SPIN FOR CASH JOINT VENTURE AND
MASTER LICENSE AGREEMENT

STATEMENTS OF VENTURERS' CAPITAL FOR THE YEAR ENDED SEPTEMBER 30,
1998 AND FOR THE PERIOD FROM DECEMBER 3, 1996 (INCEPTION) THROUGH
SEPTEMBER 30,1997

<TABLE>
<CAPTION>

(Dollars in thousands)            Anchor        IGT      Total
<S>                            <C>          <C>       <C>
Balance at December 3, 1996 
(Inception)                    $      -     $      -  $       -

Capital contributions             3,100        2,843      5,943

Net income                       14,574       14,574     29,148

Balance at September 30, 1997    17,674       17,417     35,091

Capital distributions           (51,200)     (50,943)  (102,143)
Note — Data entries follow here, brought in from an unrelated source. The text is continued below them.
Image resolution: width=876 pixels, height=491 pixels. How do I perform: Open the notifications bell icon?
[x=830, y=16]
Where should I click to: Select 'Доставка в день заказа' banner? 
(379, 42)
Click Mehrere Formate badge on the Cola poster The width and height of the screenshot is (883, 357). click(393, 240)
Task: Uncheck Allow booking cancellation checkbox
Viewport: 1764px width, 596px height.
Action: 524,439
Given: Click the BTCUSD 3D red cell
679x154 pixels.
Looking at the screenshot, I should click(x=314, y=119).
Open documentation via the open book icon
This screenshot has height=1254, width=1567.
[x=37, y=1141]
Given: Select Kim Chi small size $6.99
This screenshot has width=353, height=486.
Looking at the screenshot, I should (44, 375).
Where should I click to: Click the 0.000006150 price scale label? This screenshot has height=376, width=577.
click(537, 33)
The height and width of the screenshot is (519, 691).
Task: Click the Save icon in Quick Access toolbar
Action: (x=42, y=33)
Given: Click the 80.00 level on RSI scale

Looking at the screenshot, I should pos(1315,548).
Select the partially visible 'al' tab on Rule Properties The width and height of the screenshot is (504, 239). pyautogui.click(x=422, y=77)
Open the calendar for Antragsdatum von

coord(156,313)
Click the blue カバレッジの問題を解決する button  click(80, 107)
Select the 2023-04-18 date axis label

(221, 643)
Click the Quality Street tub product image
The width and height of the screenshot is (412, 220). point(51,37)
Net Income                       65,489       65,490    130,979

Balance at September 30, 1998  $ 31,963     $ 31,964  $  63,927

</TABLE>











   The accompanying notes are an integral part of these financial
                             statements.

<PAGE>

NOTES TO THE FINANCIAL STATEMENTS


1.   Organization 
The Spin for Cash Joint Venture and Master License Agreement (the "Venture") 
is owned equally by International Game Technology ("IGT") and Anchor Gaming 
("Anchor"). The Joint Venture Agreement was signed on December 3, 1996. The 
Master License Agreement, dated December 3, 1996 is utilized in jurisdictions 
where the Spin for Cash Joint Venture has not been approved to operate. The 
first machines operated by the Venture were placed into operation on December 
12, 1996.

The Venture's primary purpose is to utilize IGT's experience and technology 
along with Anchor's proprietary game library in order to develop a variety of 
spinning reel slot, video top box and other innovative games for the 
MegaJackpots and lease game markets. As of September 30, 1998, the Venture 
was operating in Indiana, Louisiana, Missouri, Mississippi, Native American 
markets, Nevada, New Jersey and South Dakota.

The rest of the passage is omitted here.